Tuesday, October 4, 2011

A Regular Peculiar Day

A Triple Play By, Paul Phillips, Absolutely*Kate & Harry B. Sanderford

Once upon a tome in a bustling bookshop far, far away, toiled a man who loved fast cars and loathed slow books. Peculiar customers with peculiar customs were a regular occurrence for this regular man but one morning, all records were broken for kookiness. As was the fashion, customers milled lazily about the rows of neatly stacked volumes with little intent of purchase while this regular man in his regular way ignored them, skimming Cliff's Notes on Othello, (being extra careful not to crinkle the corners thereby rendering it un-saleable) just as typical as Tuesday until the most horrendous metal twisting chrome crunching crash interrupted this regular man's regular morning and he looked up to see the huge black Hummer backing slowly away from the rear of his formerly pristine 1967 California Special as if seeking a better vantage point from which to fully appreciate the modern sculpture it had just made of the Mustang's rear bumper. CRASH went the California Special - CRUNCH went the chrome - COLLAPSE went the Cliff's - CLANG went the taut strings of the heightened heart palpitations of the regular man who owned the bustling bookshop where peculiar customers milled lazily and swift skimming was the secret rage ~ no typical today taunted this tainted Tuesday! Arising from his chair, this regular man swept all the peculiar customers aside on his way to the exit, palpitating heart bashing harder and harder against his chest, his stride becoming faster and faster, his face becoming redder and redder, until he made his way outside to the parking bay (parking bays were reserved for one car at a time, right?) to confront the definitely UNregular but extremely peculiar owner of the Heavy Metal Lunchbox On Wheels who had just turned his California Special into the short wheel-base model. He was boiling with rage, ready to read the regular riot act to the rear ending road hog but when the driver’s door popped open he watched the tallest teal heels and the most beautiful legs slide into view for the longest time before being followed by the shortest skirt, well, his heart went BOOM and when he saw her standing there, the way she looked was way beyond compare, and suddenly there was syncopation to his palpitation, and as his heart skipped a beat to the cha-cha samba rumba, he gazed into her beautiful eyes and spoke the words his heart could not, “Might have known it, woman driver!”

Check out:

7 comments:

Kevin Michaels said...

Excellent and fun read (kind of like Roald Dahl in a muscle car... a fractured fairy tale for 2011).
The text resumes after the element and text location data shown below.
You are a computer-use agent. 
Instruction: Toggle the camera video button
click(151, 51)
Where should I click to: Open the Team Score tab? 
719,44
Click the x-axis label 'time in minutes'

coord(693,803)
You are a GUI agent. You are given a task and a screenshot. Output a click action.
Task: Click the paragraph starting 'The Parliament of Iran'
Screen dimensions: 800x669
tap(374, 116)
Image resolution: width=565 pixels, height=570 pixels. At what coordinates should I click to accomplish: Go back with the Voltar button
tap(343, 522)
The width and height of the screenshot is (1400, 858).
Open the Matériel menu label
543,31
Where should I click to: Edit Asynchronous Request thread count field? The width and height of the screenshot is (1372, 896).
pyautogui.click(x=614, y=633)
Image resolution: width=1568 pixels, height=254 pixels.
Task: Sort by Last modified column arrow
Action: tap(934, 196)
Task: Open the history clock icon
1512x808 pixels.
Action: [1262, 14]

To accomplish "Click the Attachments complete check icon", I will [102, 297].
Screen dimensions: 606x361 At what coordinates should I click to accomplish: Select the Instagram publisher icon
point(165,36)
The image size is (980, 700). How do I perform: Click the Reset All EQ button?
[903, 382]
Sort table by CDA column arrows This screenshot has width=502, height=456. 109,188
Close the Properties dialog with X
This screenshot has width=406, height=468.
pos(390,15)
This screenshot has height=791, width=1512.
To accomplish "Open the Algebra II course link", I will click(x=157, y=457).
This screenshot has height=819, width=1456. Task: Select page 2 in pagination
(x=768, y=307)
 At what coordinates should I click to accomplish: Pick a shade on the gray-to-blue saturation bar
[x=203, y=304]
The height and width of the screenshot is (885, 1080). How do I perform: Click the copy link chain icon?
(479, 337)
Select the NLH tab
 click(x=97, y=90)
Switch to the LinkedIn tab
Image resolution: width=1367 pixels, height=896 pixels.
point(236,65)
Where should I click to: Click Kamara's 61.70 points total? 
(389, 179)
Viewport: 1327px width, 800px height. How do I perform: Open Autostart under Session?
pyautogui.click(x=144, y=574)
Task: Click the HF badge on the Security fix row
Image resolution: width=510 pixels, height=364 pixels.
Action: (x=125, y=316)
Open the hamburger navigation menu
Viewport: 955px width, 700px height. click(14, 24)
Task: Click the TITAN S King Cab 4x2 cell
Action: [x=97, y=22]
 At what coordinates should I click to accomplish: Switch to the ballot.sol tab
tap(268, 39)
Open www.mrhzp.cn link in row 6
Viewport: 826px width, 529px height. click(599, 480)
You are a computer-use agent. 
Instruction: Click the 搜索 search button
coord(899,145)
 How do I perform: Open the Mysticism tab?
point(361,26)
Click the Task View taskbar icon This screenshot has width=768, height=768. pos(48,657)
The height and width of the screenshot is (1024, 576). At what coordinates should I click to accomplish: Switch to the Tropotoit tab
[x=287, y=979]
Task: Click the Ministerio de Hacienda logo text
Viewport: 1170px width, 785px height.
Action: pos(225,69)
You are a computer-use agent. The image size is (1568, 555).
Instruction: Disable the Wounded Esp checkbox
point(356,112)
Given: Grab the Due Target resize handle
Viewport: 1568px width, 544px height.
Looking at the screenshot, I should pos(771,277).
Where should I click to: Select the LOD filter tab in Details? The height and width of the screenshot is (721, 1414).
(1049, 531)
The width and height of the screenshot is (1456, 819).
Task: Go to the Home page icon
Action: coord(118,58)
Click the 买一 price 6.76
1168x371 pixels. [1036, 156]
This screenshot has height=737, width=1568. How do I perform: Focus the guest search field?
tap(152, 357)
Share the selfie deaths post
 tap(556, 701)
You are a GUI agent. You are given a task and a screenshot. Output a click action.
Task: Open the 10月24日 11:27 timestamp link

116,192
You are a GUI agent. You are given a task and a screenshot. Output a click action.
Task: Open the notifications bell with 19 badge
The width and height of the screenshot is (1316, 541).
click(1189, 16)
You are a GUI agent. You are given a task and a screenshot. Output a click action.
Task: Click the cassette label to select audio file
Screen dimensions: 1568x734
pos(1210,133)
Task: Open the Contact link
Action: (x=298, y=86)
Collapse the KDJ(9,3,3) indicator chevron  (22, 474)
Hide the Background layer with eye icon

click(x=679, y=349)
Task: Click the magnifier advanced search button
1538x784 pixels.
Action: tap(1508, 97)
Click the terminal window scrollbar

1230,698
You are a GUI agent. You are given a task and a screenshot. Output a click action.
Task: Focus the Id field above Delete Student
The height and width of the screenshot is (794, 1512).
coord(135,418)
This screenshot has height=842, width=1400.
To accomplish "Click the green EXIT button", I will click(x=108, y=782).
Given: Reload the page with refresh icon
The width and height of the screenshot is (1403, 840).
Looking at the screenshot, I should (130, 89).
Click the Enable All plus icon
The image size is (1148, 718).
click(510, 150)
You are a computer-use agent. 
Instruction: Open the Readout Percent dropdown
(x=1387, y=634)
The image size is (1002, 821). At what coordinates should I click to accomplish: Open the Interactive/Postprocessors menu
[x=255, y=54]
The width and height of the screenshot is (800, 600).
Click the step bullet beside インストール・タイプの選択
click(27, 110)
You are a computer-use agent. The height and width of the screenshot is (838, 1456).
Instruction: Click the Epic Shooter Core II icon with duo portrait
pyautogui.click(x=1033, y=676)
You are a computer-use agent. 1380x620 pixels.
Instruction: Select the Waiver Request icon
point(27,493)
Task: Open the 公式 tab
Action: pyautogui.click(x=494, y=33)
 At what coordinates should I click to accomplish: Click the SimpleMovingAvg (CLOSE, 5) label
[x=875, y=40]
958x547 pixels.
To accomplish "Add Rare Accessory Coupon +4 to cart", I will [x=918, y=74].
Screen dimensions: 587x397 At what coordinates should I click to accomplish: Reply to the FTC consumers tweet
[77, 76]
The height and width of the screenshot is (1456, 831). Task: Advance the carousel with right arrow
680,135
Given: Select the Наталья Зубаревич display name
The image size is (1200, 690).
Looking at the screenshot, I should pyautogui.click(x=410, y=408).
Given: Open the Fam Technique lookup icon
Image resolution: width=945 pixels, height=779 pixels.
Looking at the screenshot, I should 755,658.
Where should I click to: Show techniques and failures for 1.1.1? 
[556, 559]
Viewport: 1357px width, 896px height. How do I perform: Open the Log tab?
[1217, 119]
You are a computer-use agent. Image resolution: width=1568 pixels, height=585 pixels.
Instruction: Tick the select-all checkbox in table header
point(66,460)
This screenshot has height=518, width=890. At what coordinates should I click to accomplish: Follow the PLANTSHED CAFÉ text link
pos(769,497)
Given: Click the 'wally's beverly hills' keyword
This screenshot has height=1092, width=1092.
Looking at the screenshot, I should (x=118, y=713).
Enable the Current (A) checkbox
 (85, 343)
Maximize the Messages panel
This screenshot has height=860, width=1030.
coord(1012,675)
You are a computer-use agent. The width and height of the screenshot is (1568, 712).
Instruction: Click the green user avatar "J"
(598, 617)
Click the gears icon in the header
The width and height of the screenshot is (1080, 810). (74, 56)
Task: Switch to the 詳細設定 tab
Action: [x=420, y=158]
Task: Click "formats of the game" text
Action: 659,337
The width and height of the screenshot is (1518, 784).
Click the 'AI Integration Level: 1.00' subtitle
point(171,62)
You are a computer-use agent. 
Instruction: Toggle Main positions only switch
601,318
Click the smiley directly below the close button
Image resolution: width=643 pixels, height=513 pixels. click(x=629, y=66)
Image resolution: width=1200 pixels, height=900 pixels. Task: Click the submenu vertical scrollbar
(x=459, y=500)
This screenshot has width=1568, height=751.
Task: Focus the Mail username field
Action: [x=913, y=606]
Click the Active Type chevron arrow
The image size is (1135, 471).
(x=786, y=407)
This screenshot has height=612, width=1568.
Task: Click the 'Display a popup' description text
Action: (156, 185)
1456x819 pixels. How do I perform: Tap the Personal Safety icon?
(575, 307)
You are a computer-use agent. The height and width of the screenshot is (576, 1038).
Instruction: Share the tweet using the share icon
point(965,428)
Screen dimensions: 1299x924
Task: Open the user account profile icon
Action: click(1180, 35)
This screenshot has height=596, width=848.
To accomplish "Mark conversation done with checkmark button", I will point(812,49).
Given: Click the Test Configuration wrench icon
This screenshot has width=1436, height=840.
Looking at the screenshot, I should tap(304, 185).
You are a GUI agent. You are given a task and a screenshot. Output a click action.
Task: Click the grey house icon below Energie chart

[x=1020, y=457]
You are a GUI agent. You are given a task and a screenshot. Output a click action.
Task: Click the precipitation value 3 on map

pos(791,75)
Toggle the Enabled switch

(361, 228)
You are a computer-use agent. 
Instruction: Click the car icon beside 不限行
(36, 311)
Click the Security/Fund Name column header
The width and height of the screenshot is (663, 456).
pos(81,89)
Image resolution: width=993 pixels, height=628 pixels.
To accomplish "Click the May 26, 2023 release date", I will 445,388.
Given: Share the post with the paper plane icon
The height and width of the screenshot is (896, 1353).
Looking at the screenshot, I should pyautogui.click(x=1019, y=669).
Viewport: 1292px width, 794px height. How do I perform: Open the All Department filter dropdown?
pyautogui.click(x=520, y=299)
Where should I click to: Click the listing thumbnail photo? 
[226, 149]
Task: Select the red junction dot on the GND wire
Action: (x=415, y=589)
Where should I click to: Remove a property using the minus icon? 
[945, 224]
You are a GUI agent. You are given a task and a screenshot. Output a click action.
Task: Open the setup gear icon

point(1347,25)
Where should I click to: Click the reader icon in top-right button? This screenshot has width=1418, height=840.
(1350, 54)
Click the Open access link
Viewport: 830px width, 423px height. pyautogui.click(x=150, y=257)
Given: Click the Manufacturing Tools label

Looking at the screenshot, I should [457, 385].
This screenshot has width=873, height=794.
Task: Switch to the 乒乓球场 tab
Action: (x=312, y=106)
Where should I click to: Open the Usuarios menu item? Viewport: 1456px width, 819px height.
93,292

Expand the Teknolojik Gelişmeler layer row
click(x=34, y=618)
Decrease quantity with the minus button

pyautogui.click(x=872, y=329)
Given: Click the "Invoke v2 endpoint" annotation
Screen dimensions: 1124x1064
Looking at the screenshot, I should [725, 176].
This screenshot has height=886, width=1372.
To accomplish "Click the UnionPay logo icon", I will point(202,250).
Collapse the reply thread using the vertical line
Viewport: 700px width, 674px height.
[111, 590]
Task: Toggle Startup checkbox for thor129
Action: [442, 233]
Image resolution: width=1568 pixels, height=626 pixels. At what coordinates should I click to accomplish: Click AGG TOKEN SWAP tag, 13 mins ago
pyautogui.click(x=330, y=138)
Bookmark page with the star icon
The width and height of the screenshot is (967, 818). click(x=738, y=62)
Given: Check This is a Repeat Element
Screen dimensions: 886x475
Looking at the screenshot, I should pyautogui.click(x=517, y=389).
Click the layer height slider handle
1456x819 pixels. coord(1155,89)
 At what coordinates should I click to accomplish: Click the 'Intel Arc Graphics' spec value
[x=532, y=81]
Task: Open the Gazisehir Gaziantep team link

Good threesome!
KM

John Wiswell said...

I know I'm guilty of asking this a lot, but how the heck did the three of you conspire on this one monolithic paragraph? Who got the keyboard and who backseat drove? I hear sounds of Kate in there.

Harry said...

Hi John, it really was just one person wrote a sentence and the next picked it up from there, added to it, and passed it on to the next. No real planning. It is monolithic. We originally did it as a Six. We deliberately went with looooooooooooooooooong sentences and joked we were told we'd be paid by the word.

Thanks for reading guys!

Stephen said...

Good work, you three. The way Harry described the process, it sounds like it was a ton of fun watching how this thing evolved from person to the next. A nice little boy-meets-girl, though I wonder if it'll work out for them. Maybe it will if he lets her be in the driver's seat going forward. Like he would have much choice in the matter.

Jodi MacArthur said...

Ha! These are always so fun. For some reason I keep hearing "Tainted Love" coming from the Heavy Metal Lunch Box on Wheels. Fun times!

Stephen said...

Hi there everyone -- a real feel of sound and place in here, built up with the rolling poetry of it all. Loved the journey of boiling rage to 'oh, hello?' of the arrival of the legs. Seemed strangely musical too, in reference and in feel. Amazingly, given your working process, it's a rounded story. Proof of psychic writing? I think so. St.

Madam Z said...

You three make a team that would qualify for the Super Bowl of Collaborative Writing! I'm so glad I bought a ticket.